• Data provided:
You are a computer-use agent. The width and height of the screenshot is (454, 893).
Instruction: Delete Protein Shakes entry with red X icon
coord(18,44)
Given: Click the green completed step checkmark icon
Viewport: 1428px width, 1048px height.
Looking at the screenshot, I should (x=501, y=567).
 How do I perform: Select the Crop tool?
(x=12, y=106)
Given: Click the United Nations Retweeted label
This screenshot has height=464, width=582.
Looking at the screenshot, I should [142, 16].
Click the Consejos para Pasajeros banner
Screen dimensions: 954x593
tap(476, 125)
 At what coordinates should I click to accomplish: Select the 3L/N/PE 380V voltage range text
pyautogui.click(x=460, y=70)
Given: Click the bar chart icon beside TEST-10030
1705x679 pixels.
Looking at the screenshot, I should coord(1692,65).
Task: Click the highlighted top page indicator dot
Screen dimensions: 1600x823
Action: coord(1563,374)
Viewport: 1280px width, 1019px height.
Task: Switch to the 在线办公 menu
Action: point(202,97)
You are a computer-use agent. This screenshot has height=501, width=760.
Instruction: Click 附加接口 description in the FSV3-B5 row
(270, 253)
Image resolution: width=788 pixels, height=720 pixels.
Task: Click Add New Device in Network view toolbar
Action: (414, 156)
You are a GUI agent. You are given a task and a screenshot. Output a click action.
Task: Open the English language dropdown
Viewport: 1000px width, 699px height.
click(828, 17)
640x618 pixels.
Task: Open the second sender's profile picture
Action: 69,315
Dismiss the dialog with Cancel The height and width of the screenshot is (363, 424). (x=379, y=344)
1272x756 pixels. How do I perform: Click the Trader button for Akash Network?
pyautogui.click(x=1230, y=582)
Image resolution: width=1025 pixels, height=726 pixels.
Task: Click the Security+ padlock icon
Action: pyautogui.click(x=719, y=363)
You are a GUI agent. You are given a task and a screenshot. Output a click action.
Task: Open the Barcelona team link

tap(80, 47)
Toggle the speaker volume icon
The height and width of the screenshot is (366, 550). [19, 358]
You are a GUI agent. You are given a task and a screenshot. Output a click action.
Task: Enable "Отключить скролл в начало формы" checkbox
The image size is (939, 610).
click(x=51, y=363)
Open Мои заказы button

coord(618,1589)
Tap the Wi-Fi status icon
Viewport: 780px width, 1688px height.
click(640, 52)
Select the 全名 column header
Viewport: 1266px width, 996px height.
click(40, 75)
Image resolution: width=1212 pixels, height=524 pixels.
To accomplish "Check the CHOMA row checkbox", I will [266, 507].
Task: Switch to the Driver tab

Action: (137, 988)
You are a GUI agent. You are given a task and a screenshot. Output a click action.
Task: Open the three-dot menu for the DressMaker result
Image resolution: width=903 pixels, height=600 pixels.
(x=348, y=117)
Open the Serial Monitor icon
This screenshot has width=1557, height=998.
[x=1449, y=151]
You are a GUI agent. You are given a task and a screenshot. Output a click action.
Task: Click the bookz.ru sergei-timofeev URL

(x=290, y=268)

• Task to carry out:
Report all lines in the listing above that contain the word "computer".

• Answer below:
You are a computer-use agent. The width and height of the screenshot is (454, 893).
You are a computer-use agent. This screenshot has height=501, width=760.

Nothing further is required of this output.